[Screenshot grounding data]
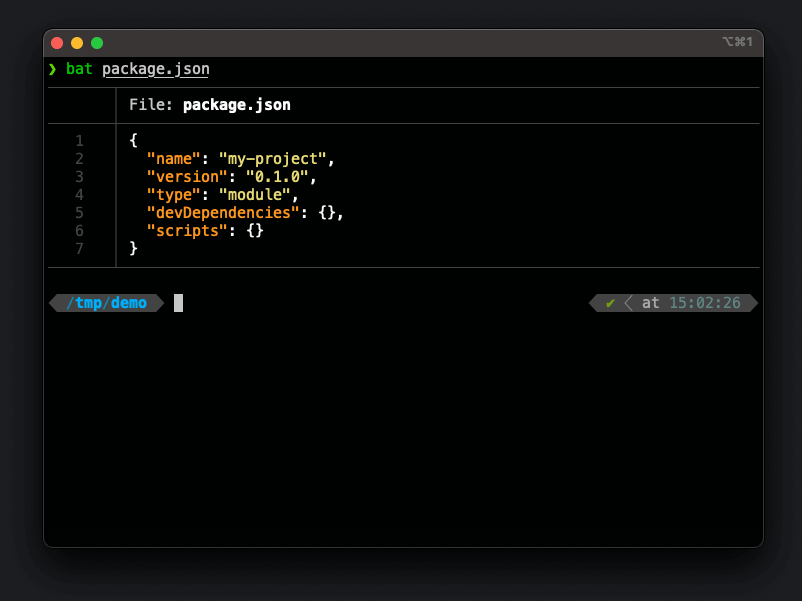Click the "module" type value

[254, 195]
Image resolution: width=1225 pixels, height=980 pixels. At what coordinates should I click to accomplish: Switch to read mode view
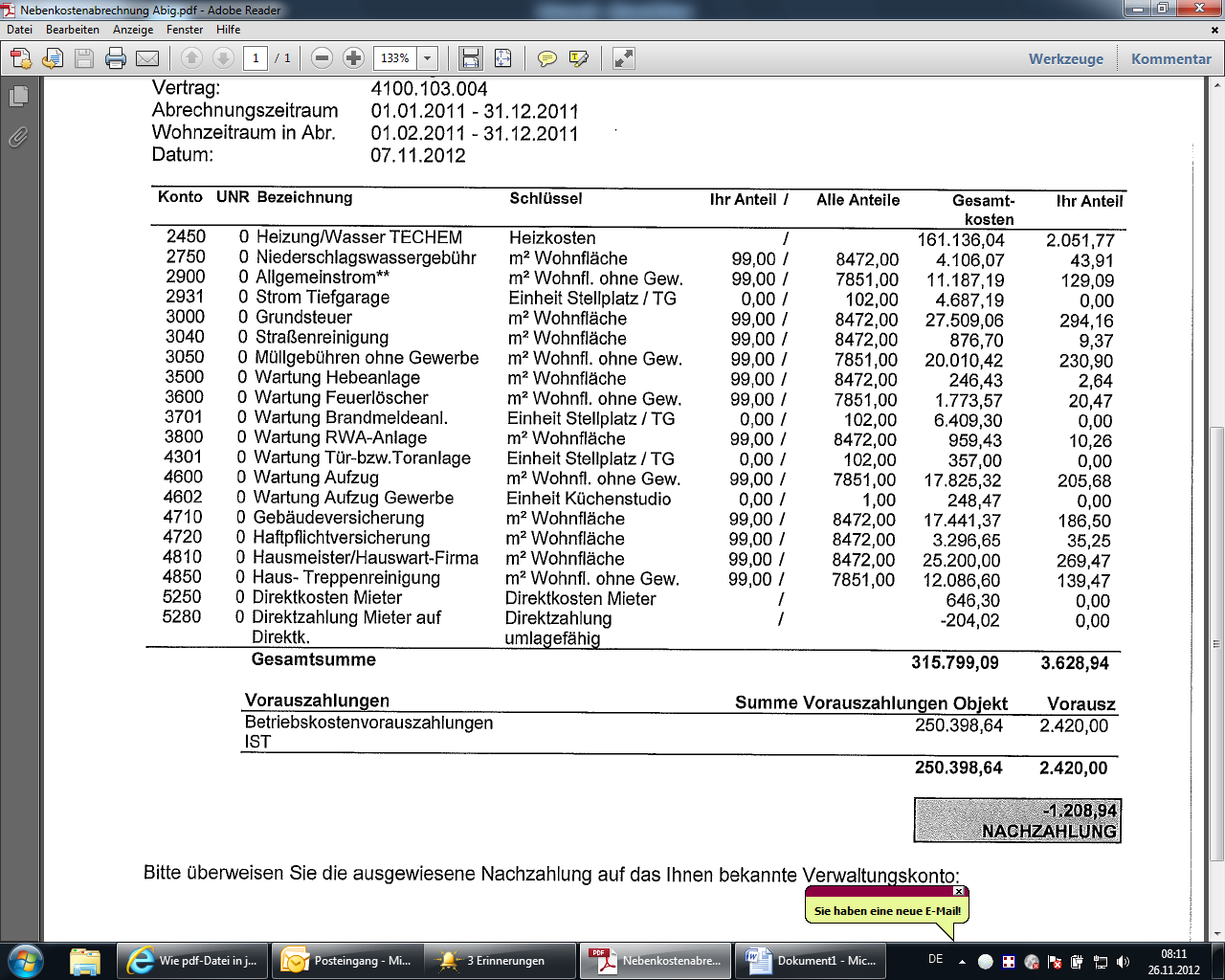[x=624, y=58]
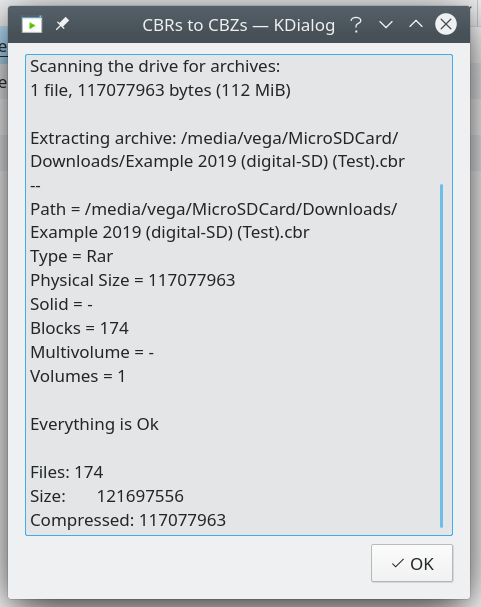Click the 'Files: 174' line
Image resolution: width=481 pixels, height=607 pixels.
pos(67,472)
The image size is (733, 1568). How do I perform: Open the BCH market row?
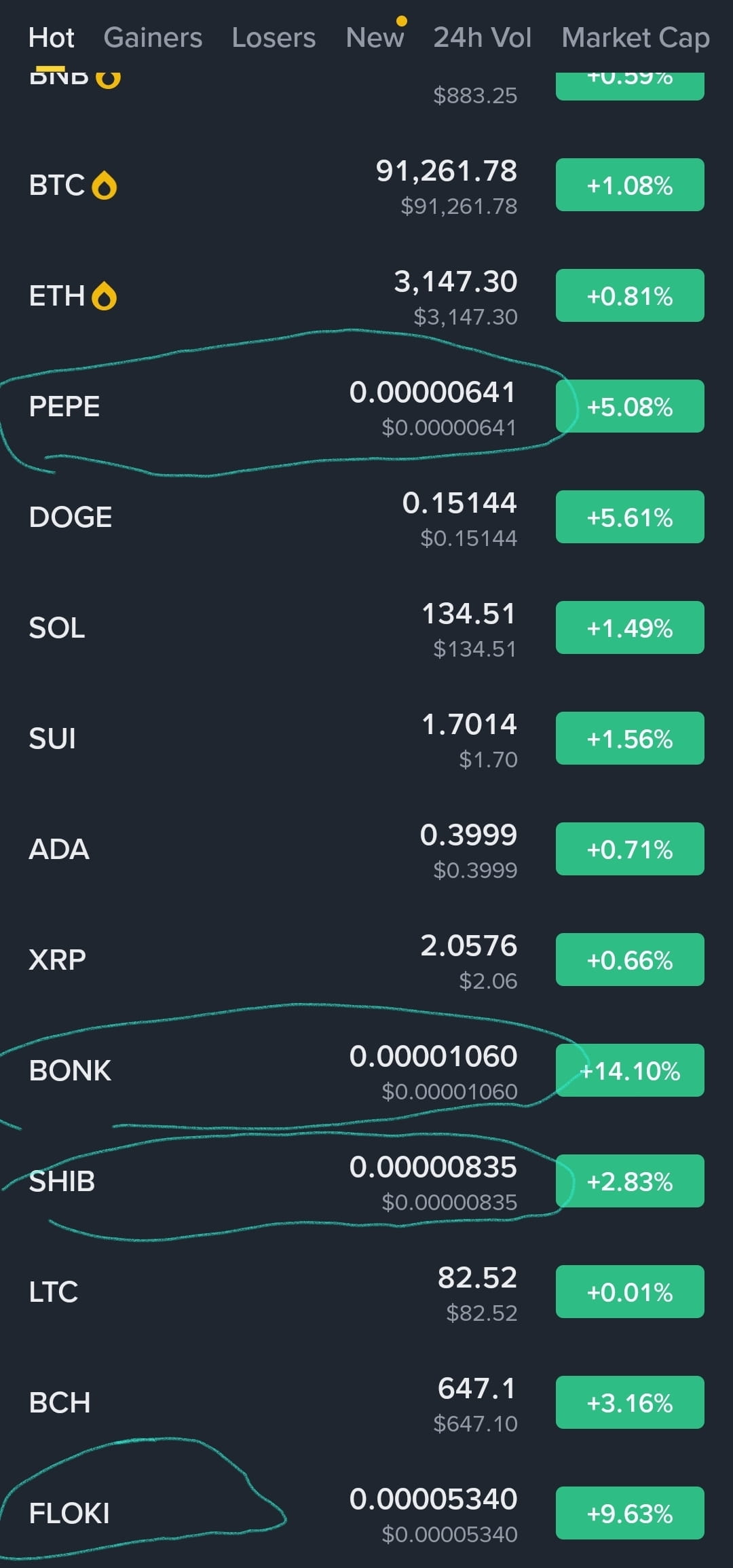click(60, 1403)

[Your assignment]
Restate, word for word and without pictures, the lines from the line containing "The image size" to the last line of the records above.

[Answer box]
The image size is (733, 1568). How do I perform: Open the BCH market row?
click(60, 1403)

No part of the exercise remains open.